Now, before I go on, I need to repeat something I've written before: I'll always take "more sampling" if given it, all else equal. Essentially it's a bit like statistical polls: the more samples you take, the more accurately you can predict to a full population. The more data we collect, the more likely that our data accurately represents reality. Thus, given the choice between shooting with a 12mp D700 or a 36mp D800, I'll take the D800. First, sensor technology improved in the interim between those two cameras, so it's not "all else equal," but rather "newer is (slightly) better." Second, 36mp gives me more meaningful acuity to reproduce small detail and edges. It was a no brainer to trade in my D700 for a D800, given the work I do.
The same thing is true for DX: given a choice between shooting with a 12mp D300 or a 24mp D7100, I’ll pick the D7100, for the same reasons I’ve just given in the FX example.

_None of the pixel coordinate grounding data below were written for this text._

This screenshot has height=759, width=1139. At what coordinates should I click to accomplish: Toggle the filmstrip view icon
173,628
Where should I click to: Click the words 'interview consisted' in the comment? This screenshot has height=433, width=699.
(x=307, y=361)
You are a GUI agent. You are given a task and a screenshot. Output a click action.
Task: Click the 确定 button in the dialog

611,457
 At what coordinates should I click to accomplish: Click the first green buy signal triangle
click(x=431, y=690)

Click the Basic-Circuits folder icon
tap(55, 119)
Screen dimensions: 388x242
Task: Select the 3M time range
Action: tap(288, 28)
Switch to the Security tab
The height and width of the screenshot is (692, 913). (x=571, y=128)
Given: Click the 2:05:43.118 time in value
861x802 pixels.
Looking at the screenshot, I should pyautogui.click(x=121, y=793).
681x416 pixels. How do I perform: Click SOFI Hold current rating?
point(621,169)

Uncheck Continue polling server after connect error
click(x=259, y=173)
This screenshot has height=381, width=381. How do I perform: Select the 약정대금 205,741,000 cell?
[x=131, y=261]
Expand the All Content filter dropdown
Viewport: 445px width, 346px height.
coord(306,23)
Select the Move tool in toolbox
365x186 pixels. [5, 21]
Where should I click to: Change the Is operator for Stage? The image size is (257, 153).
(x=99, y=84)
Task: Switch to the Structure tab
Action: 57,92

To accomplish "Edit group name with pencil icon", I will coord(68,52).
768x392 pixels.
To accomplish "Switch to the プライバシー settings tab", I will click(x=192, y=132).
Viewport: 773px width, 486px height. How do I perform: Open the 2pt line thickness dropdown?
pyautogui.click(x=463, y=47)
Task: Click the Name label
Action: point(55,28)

But we're now into a slightly different land for 95% of the shooters in the world than for the 5% (or smaller) group of perfectionists to which I belong.
Every technology eventually hits a "good enough for most people" point. In audio, it was when most people couldn't hear a meaningful difference and convenience won out. In computers it was when most people didn't notice that the things they do every day (word processing, email, web browsing, etc.) didn't speed up, and price won out. In photography it's when most people can't see a difference, and convenience and size will win out.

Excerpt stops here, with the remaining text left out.